§ Exercise goal
Set out the lines of the entries below as a numbered list, starting at the line containing "Open the Histogram panel" and continuing through the line containing "(x=38, y=238)". Omit any blank lines.

[Item-finding entries]
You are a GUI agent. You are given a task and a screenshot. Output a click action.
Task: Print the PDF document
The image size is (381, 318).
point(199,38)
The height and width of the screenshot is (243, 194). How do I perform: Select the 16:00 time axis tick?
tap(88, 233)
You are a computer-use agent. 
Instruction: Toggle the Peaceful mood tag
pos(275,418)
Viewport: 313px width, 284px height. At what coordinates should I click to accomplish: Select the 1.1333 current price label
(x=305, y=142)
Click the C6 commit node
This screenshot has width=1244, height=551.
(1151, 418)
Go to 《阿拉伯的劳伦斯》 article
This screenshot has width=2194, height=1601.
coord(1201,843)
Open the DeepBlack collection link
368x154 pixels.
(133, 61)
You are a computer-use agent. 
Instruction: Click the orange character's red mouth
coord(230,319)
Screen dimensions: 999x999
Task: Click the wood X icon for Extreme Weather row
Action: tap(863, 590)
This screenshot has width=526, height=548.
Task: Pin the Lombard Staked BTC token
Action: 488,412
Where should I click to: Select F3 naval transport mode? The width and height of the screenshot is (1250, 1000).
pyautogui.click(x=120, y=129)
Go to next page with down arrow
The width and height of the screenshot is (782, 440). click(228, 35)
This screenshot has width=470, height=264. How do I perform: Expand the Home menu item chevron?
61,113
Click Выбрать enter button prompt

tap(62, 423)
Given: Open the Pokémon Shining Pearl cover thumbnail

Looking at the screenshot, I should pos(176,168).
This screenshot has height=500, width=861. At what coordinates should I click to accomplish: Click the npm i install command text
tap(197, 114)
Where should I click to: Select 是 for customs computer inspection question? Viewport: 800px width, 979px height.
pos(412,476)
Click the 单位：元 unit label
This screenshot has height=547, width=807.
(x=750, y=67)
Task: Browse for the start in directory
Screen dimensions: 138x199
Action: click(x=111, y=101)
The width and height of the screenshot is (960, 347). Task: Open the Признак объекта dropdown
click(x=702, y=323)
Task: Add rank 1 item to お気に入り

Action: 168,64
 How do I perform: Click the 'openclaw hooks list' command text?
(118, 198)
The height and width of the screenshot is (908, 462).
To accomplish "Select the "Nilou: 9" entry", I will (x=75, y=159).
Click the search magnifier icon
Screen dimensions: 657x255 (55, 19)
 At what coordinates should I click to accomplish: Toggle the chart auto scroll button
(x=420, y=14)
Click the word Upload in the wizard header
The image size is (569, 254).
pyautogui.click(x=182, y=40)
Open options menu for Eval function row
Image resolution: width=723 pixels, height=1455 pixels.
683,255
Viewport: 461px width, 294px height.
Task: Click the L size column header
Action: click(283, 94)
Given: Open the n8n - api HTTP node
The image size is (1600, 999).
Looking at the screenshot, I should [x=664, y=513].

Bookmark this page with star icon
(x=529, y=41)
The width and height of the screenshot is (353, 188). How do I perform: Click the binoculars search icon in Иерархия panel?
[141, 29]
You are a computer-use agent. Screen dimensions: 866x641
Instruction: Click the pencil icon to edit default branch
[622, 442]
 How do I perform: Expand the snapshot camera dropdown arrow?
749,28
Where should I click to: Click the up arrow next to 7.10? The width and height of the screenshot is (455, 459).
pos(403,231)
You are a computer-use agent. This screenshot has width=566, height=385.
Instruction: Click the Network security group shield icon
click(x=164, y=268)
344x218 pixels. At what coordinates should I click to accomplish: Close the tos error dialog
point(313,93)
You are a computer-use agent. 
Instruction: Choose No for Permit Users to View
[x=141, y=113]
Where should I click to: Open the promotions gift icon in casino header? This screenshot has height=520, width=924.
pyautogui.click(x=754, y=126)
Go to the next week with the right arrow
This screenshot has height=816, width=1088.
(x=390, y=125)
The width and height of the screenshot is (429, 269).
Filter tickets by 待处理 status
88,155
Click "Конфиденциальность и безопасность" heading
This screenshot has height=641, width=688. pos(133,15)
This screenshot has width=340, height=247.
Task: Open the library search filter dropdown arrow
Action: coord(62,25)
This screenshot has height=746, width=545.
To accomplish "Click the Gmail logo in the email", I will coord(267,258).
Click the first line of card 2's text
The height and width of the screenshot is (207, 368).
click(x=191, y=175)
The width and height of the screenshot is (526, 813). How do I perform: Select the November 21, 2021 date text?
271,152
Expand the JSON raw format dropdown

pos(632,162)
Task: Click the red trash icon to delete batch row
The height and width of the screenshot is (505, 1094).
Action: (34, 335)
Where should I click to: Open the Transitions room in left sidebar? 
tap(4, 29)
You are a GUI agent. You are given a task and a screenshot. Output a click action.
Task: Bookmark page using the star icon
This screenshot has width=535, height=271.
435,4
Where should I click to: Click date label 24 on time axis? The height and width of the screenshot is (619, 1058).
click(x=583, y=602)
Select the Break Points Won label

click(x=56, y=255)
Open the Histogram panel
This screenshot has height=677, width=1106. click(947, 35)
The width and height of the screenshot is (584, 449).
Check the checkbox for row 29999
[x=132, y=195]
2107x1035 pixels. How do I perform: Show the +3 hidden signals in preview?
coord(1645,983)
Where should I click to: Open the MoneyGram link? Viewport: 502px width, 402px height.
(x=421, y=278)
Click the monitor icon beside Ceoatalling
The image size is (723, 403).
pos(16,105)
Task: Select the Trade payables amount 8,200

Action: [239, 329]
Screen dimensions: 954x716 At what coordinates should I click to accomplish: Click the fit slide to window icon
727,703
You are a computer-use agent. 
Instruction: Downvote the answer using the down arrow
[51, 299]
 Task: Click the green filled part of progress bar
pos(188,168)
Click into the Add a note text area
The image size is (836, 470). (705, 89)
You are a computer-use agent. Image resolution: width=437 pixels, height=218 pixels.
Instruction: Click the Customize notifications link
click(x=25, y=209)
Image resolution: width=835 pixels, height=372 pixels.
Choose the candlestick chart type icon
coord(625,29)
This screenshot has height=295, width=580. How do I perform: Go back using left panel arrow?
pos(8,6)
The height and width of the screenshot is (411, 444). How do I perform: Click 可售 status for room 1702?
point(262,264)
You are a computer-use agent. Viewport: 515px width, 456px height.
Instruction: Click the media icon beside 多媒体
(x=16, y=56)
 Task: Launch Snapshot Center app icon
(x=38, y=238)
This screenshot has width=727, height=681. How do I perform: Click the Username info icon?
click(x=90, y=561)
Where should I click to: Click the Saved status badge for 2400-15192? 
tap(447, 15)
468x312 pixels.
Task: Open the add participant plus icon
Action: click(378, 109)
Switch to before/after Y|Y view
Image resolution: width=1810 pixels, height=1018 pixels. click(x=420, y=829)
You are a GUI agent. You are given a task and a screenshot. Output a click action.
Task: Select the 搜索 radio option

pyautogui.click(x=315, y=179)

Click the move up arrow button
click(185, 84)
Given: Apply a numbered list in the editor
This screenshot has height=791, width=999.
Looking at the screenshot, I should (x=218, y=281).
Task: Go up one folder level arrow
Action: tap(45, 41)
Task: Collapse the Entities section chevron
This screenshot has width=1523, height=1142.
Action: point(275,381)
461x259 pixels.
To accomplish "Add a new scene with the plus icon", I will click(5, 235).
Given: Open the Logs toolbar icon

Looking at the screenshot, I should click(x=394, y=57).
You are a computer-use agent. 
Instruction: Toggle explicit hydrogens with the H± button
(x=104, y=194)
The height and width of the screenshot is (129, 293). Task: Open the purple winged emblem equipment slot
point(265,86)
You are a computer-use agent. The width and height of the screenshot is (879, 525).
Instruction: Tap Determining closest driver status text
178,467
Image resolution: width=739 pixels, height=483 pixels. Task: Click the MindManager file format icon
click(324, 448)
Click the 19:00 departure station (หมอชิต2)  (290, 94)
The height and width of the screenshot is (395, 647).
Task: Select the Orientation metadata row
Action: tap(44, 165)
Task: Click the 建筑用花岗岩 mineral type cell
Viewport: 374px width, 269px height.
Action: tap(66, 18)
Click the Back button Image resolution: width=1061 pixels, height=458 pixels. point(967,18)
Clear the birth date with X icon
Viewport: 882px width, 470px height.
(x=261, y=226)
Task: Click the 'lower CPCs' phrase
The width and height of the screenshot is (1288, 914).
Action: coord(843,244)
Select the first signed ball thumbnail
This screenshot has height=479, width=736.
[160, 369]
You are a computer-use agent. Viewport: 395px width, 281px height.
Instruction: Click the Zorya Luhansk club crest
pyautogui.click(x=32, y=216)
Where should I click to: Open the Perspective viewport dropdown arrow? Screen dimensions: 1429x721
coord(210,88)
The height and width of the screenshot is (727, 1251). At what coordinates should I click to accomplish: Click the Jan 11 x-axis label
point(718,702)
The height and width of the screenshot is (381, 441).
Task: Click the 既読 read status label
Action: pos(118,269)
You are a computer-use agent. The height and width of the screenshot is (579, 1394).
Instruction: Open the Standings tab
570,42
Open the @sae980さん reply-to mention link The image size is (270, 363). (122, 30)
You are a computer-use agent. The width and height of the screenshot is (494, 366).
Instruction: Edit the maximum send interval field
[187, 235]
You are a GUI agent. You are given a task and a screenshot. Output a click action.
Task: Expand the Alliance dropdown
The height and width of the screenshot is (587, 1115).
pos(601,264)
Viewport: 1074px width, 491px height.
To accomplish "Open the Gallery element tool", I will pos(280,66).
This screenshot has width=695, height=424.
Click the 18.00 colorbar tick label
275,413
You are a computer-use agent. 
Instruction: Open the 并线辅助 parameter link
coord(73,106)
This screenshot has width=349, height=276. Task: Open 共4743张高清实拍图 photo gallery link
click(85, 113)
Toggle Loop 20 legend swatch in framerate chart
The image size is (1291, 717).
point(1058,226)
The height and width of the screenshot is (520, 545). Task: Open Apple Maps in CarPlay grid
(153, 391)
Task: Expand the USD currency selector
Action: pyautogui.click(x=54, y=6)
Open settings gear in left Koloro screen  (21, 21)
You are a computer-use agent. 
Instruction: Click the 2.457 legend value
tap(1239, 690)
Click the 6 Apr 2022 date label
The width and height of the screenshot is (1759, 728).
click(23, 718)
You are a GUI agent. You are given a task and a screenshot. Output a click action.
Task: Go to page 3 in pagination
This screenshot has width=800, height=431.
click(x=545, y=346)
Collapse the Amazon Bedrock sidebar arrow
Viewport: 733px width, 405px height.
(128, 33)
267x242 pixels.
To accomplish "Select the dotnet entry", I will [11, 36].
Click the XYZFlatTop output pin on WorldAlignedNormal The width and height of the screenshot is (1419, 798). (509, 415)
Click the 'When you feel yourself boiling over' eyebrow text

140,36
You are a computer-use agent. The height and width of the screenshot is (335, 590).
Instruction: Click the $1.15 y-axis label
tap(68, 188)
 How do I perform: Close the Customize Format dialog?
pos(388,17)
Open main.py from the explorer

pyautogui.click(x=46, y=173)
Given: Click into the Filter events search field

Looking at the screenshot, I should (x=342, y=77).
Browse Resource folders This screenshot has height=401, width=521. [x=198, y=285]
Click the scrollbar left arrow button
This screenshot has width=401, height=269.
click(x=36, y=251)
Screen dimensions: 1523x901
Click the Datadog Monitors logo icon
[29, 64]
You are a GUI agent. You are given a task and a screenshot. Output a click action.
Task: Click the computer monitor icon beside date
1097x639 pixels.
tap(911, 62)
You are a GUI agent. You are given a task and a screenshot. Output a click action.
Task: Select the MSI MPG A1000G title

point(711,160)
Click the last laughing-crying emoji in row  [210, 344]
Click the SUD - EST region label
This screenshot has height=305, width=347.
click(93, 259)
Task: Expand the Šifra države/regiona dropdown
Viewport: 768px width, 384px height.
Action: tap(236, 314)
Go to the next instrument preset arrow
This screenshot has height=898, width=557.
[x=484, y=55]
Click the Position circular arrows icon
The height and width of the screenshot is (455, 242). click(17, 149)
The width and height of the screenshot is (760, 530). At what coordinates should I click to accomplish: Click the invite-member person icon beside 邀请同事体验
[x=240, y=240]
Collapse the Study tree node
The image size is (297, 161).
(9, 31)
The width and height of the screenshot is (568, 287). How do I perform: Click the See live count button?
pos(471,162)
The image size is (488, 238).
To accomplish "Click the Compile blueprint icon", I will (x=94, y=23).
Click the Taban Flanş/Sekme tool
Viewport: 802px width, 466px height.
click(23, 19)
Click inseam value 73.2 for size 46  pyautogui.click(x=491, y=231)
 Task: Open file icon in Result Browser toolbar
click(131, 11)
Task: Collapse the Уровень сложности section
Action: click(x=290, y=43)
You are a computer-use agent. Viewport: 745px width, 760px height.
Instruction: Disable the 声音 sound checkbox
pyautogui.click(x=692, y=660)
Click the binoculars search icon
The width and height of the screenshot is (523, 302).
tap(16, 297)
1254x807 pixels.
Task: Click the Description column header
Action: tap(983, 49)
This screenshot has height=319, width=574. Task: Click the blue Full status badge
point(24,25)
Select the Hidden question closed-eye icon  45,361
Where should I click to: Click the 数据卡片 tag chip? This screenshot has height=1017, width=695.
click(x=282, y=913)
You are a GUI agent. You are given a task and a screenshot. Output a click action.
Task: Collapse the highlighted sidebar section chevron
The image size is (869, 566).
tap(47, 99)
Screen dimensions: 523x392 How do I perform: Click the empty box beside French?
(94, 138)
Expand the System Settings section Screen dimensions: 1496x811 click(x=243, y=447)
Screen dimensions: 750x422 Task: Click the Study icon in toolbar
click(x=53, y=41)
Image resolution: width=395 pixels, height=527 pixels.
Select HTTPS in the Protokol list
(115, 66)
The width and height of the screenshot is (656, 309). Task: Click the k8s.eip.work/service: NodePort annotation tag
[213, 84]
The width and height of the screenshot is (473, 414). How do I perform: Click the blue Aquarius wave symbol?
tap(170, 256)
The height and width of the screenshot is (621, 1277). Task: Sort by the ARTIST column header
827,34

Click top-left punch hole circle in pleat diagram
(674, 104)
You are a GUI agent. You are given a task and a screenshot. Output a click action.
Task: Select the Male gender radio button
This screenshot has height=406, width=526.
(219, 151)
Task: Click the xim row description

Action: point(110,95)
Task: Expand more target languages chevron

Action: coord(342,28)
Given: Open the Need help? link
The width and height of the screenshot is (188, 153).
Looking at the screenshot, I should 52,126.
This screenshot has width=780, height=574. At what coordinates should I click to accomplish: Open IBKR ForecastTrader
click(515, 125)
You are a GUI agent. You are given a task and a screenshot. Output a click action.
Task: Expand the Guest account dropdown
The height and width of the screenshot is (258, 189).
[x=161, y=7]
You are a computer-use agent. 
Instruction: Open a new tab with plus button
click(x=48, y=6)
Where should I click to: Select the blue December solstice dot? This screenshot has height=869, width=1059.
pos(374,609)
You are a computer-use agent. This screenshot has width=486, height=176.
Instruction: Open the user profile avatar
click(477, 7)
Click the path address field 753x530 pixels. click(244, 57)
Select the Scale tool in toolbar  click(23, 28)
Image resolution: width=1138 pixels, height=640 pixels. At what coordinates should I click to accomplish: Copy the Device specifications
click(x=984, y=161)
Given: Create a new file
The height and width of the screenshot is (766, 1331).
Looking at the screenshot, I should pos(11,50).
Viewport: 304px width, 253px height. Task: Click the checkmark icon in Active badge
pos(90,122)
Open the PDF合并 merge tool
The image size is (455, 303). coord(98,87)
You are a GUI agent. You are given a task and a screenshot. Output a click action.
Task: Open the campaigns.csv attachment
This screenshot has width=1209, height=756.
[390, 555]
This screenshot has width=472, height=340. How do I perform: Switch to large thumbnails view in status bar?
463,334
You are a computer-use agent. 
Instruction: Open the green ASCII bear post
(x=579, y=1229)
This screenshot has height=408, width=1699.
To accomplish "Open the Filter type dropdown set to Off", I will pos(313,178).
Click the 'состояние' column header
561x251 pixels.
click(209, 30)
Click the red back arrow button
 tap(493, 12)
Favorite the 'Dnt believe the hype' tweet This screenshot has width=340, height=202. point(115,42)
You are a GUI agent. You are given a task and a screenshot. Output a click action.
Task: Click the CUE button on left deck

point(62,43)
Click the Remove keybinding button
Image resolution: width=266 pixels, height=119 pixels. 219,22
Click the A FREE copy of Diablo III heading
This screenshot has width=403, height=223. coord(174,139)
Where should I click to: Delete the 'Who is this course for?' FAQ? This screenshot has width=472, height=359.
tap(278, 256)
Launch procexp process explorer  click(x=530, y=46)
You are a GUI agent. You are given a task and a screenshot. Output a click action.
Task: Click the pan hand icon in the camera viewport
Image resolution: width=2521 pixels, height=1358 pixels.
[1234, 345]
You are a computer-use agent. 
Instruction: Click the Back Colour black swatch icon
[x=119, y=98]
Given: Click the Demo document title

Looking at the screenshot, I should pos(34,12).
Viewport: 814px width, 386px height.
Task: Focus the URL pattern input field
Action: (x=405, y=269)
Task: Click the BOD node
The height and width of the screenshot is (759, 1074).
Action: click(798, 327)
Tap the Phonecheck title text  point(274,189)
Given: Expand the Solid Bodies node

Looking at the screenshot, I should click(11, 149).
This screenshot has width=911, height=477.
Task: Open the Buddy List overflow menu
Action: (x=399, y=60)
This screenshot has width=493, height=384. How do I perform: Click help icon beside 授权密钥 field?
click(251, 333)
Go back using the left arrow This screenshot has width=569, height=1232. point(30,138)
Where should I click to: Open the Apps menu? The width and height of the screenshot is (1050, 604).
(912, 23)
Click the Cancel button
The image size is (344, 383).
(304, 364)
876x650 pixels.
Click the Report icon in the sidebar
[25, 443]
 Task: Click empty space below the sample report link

§ Result
1. Open the Histogram panel
2. This screenshot has height=677, width=1106. click(947, 35)
3. The width and height of the screenshot is (584, 449).
4. Check the checkbox for row 29999
5. [x=132, y=195]
6. 2107x1035 pixels. How do I perform: Show the +3 hidden signals in preview?
7. coord(1645,983)
8. Where should I click to: Open the MoneyGram link? Viewport: 502px width, 402px height.
9. (x=421, y=278)
10. Click the monitor icon beside Ceoatalling
11. The image size is (723, 403).
12. pos(16,105)
13. Task: Select the Trade payables amount 8,200
14. Action: [239, 329]
15. Screen dimensions: 954x716 At what coordinates should I click to accomplish: Click the fit slide to window icon
16. 727,703
17. You are a computer-use agent. 
18. Instruction: Downvote the answer using the down arrow
19. [51, 299]
20.  Task: Click the green filled part of progress bar
21. pos(188,168)
22. Click into the Add a note text area
23. The image size is (836, 470). (705, 89)
24. You are a computer-use agent. Image resolution: width=437 pixels, height=218 pixels.
25. Instruction: Click the Customize notifications link
26. click(x=25, y=209)
27. Image resolution: width=835 pixels, height=372 pixels.
28. Choose the candlestick chart type icon
29. coord(625,29)
30. This screenshot has height=295, width=580. How do I perform: Go back using left panel arrow?
31. pos(8,6)
32. The height and width of the screenshot is (411, 444). How do I perform: Click 可售 status for room 1702?
33. point(262,264)
34. You are a computer-use agent. Viewport: 515px width, 456px height.
35. Instruction: Click the media icon beside 多媒体
36. (x=16, y=56)
37.  Task: Launch Snapshot Center app icon
38. (x=38, y=238)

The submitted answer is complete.